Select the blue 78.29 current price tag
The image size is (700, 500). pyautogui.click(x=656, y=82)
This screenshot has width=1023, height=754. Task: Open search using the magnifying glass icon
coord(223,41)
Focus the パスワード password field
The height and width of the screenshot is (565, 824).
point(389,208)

§ §

**Work to do:** Pull out every line of the data above that contains the string "screenshot", treating uppercase and lowercase as different.

**Task result:**
This screenshot has width=1023, height=754. Task: Open search using the magnifying glass icon
The height and width of the screenshot is (565, 824).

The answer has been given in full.